== EXERCICE PROPOSÉ 1 ==
Recopiez intégralement le texte de présentation du concert, sans rien y changer.
== EXERCICE PROPOSÉ 2 ==
Transformez toutes les lignes du listing ci-dessous en une liste numérotée, en omettant les lignes vides. Les images ne doivent pas figurer dans la réponse.

:: TEXTE FOURNI ::

15 septembre,le premier concert de la saison 2012/2013, à la Halle aux Grains, de l’Orchestre National du Capitole de Toulouse est donné en partenariat avec le Festival Piano aux Jacobins. C’est l’occasion d’écouter une légende vivante du piano. Poète du clavier, dont les musiciens du monde entier recherchent l’enseignement, le virtuose discret, et toujours jeune Menahem Pressler jouera un de ses compositeurs de prédilection, Mozart.
Tugan Sokhiev dirigera également de Chostakovitch, la lyrico-épique Symphonie n°5 en quatre mouvements,
Moderato. Allegro non troppo. Moderato
– Allegretto
– Largo
– Allegro non troppo. Allegro (Durée, environ 45 minutes)
Wolfgang Amadeus MOZART
Concerto pour piano n° 17 en sol majeur, KV 453
Dimitri CHOSTAKOVITCH
Symphonie n° 5 en ré mineur, op. 47
Quelques mots autour de la symphonie de Dimitri dit Mitia Chostakovitch.

:::
:: LISTING FOURNI ::

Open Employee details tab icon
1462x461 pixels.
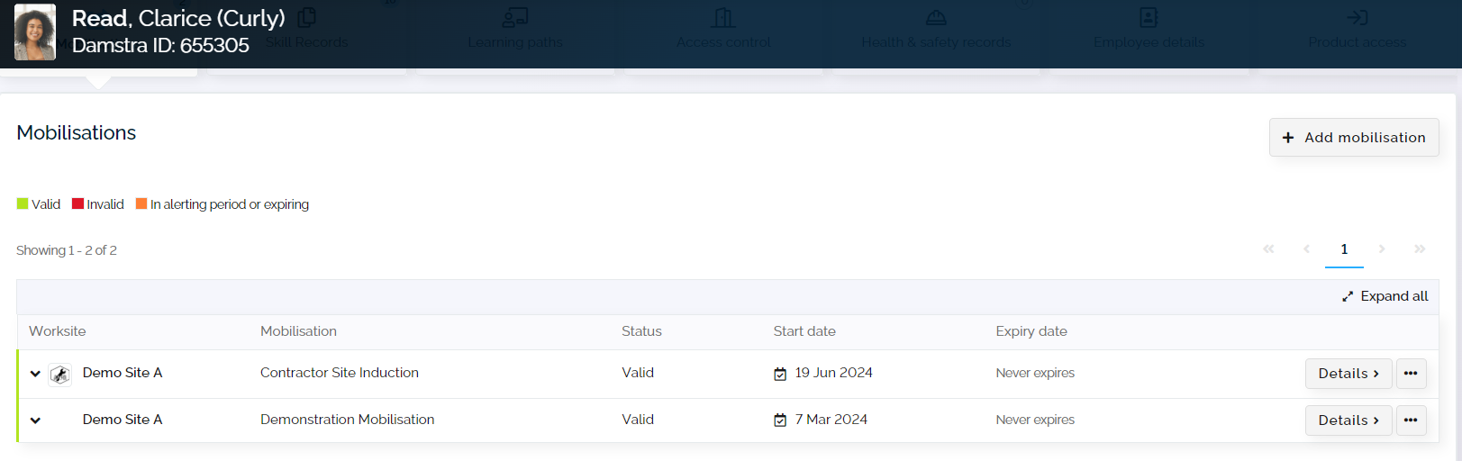[1149, 18]
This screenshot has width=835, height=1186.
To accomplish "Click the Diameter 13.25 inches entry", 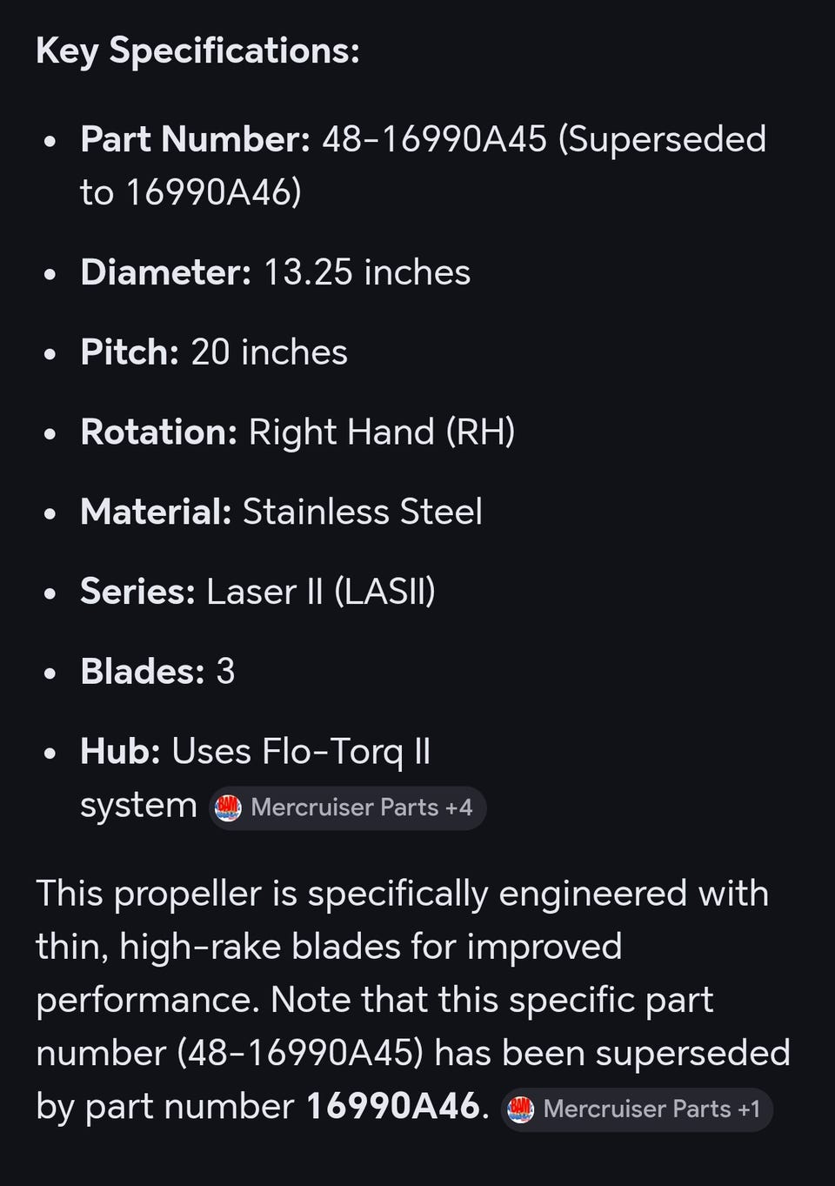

:::

== SOLUTION RÉDIGÉE 1 ==
15 septembre,le premier concert de la saison 2012/2013, à la Halle aux Grains, de l’Orchestre National du Capitole de Toulouse est donné en partenariat avec le Festival Piano aux Jacobins. C’est l’occasion d’écouter une légende vivante du piano. Poète du clavier, dont les musiciens du monde entier recherchent l’enseignement, le virtuose discret, et toujours jeune Menahem Pressler jouera un de ses compositeurs de prédilection, Mozart.
Tugan Sokhiev dirigera également de Chostakovitch, la lyrico-épique Symphonie n°5 en quatre mouvements,
Moderato. Allegro non troppo. Moderato
– Allegretto
– Largo
– Allegro non troppo. Allegro (Durée, environ 45 minutes)
Wolfgang Amadeus MOZART
Concerto pour piano n° 17 en sol majeur, KV 453
Dimitri CHOSTAKOVITCH
Symphonie n° 5 en ré mineur, op. 47
Quelques mots autour de la symphonie de Dimitri dit Mitia Chostakovitch.

== SOLUTION RÉDIGÉE 2 ==
1. Open Employee details tab icon
2. 1462x461 pixels.
3. [1149, 18]
4. This screenshot has width=835, height=1186.
5. To accomplish "Click the Diameter 13.25 inches entry", 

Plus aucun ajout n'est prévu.